Greetings!
 | Elizabeth I
| Allow me to begin with a strange question: Are YOU a Recruiting "Prince"?
Let's start with you ladies. For you, I point to Queen Elizabeth I. Before her ascension to the throne, she was a Princess. After, when she was the Queen of England and the Lord of the Empire, she always used the term "Prince." You Recruiting Queens are Princes too! But, CAN a mere recruiter actually be a Prince?
Here, please allow me to turn to swordsmanship. In swordsmanship we are taught that anyone can take a sword, a club or bladed weapon into battle and fight. This does NOT make a swordsman. To be a swordsman your brain and body must be completely integrated so that each motion of your body is guided by your mind. Practically, this means that you must be able to name the things you do. A brawler just flails away. A swordsman knows what his guards and attacks are, and he knows why he does them. The Difference is Principles
No, swordsmen cannot be consciously thinking all these things in the heat of combat. His movements and actions must be trained into his body. But this is a type of battle that is absolutely informed by mind and method. Can you feel the difference?
So, too, for you as a Recruiting Prince. Anyone who survives in recruiting has the right to the life of a Prince. But, to be a true Prince, you must know what you're doing, and why. You cannot think consciously of everything you do in the heat of encounter over the phone and by other means with your market. But, exactly as a swordsman's training must prepare him for the real time speed of combat, so too must you be trained for the intense give and take of your art.
 | | Page from a 13th Century Sword & Buckler Manual |
The difference between a swordsman and a brawler and between a reactive recruiter and a Recruiting Prince, is that you both must know the principles that drive your performance and that empower your mastery of your art.
That difference is precisely what this series of articles will be all about. The foundation that I've uncovered, beneath the performance of the great recruiters I've served entails seven deceptively simple principles. They are each reducible to a single term. I am able to give you simple, clear definitions of each and more, I will teach you how to measure your performance against these principles. This ability, to measure your performance against the principles of recruiting power, is almost like Aladdin's Magic Carpet in its power to fly you to the destination of your greatness.
The Principles of Placement Mastery
Here now are the seven principles I've discovered: 1. Effort 2. Supply 3. Demand 4. Attraction 5. Romance 6. Chemistry 7. Value When training these seven principles - even before we've worked out the definitions of each - I often hear initial responses like, "that is EXACTLY what a placement looks like!"
"What do you mean," I happily ask?
"Well, just looking at those seven, in order, I can see the very flow of everything I do to make a placement. I'd never have imagined any words could create a picture like that!"
There's our magic carpet showing up, with wizard-like magic power: Abracadabra-alakazam!
Go ahead, try for yourself. Follow out each word in the list above in your mind. What associations arise? What meanings?
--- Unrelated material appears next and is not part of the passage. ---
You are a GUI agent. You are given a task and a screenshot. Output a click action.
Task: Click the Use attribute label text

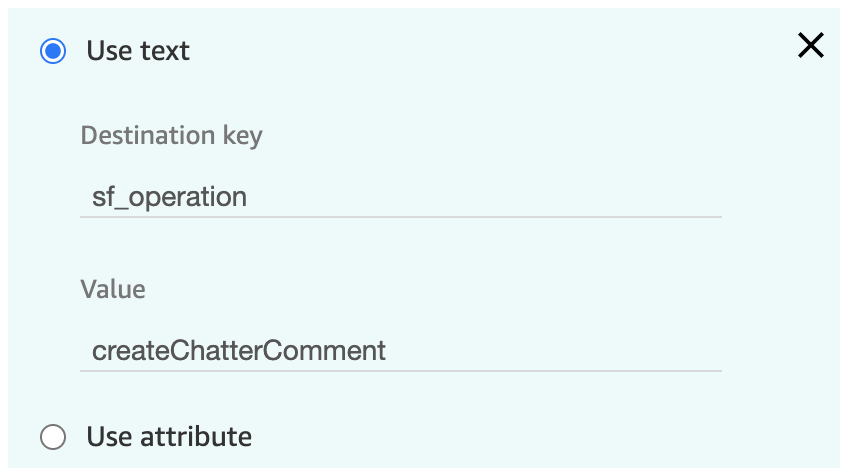tap(169, 437)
As you let your imagination run back over the placements you've made, can you feel your own effort in making them happen? What was the supply you brought to market and how did you win demand? What strange power of attraction pulled the various players together and whose romance was able to proceed forward? What role did chemistry play? And how was value built? But what exactly are Principles?
Note, we have NOT defined any of our terms yet. But, if you work through the terms here, you'll begin to feel the power of these words, in their sequence, as they reflect back to you what you've been doing in driving the forces behind every deal you've ever closed. It's kind of interesting that seven, undefined terms can do that, isn't it? Principles are inherently comprehensible, they make sense.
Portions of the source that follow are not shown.